I went to bed that night in great turmoil. I was failing this test in a huge, huge way. At 2:30 AM I woke up, my mind buzzing, asking myself how it all could have gone so very wrong. Usually when I wake in the wee hours, I make it a point not to turn on any lights or do anything but try to go back to sleep. This time I flipped on the light, trudged upstairs into the studio, pulled up my reference photos and my original sketches, compared them to this snapshot of the painting as I’d left it, and just got down and dealt with it. Ah HAH!! There it was—the massive left front leg that looked so messed up. Good grief!! I scribbled out a corrections guide for myself for the morning. There were 21 points to correct on it. Now we were getting somewhere! 




I scrutinized the photos I’d gathered of otters swimming underwater, and noted that they looked pale, almost silvery, thanks to the air trapped in their fur and the flattening effect of the water’s polarizing filter. That was that! I needed to completely paint over that monstrosity I’d committed. 4, 5 and 6 AM came and went. I tried to get a nap, but I was too wound up. OK. My day had started at 2:30 am, and I was going to paint until 5:30 pm—15 hours straight. So much for the carefree life of the happy artist! At 9 AM I marched into the tunnel and announced to no one in particular that I was starting over from scratch. We would just forget about Day 1’s work and start fresh. I mixed a pot of Otter Beige, grabbed a 3” flat brush, and swabbed that thing all over, obliterating everything that was wrong. Which was…everything. 


 

 With grim determination, I painted and painted, going over the same ground as yesterday. People filtered into the tunnel despite our having put up lots of yellow police tape and orange pylons asking them to keep out. They wanted to watch us work, and to talk, to us, too. Talk?? I’ve been working alone in my studio for more than 30 years and now I’m doing this super hard scary gigantic messy thing and I have to be nice and welcoming? I can’t engage in conversation while working. When I’m painting, I am deep in my right brain, and it takes an active left brain to answer questions. After my sleepless night, all I wanted was to be left alone to fix the disaster I’d created. 

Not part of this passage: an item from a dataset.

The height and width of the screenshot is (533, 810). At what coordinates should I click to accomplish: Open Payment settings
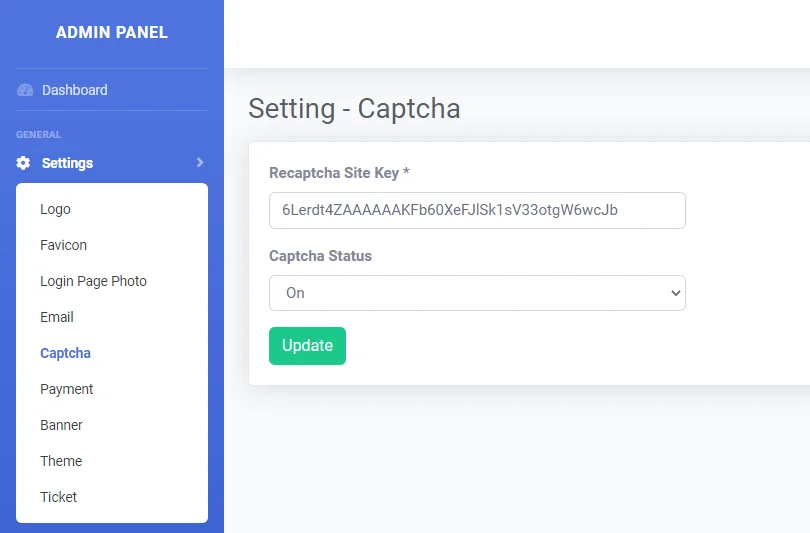[67, 389]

The other artists understood perfectly, because we’ve all been there. They stayed clear of me as you would stay clear of, say, a spitting cobra or a snapping turtle. They knew I was out of my mind and would stay there until I was ok with what I’d committed on that beautiful aqua blue wall.


 

A photographer was coming at 1 pm. The heat was on. I fought off the constant distractions as best I could, set Liam to doing the base coat on Otter 2 and just grappled with that twisty chocolate cartoon chipmunk until I had it where I wanted it. It was Not Fun. 



But by the end of the second day, I had something I at least was not ashamed of, and Liam had made huge progress on Otter 2, which was the better drawing of the two anyway. He did all the grunt work, did a much better job on the many square feet of fur than I had, and all I had to do was waltz over at the very end and tweak the face, eyes, and paws and show him the scumbling effect I wanted to achieve on the tail, which I couldn't reach anyway.



 It was awesome. It was like having an extension of myself who could actually do these things right, without overworking them. And at 6'3", could also reach them!






Better. 


 

 After painting approximately 16’ worth of muddy otter brown, Liam and I were dying to get into a little color, something lighter and brighter. All around us, the other artists were painting wildly colorful fish. It was time to move on to something Other than Otters. 



I'd done the worst first. I was ready to have a little more fun now.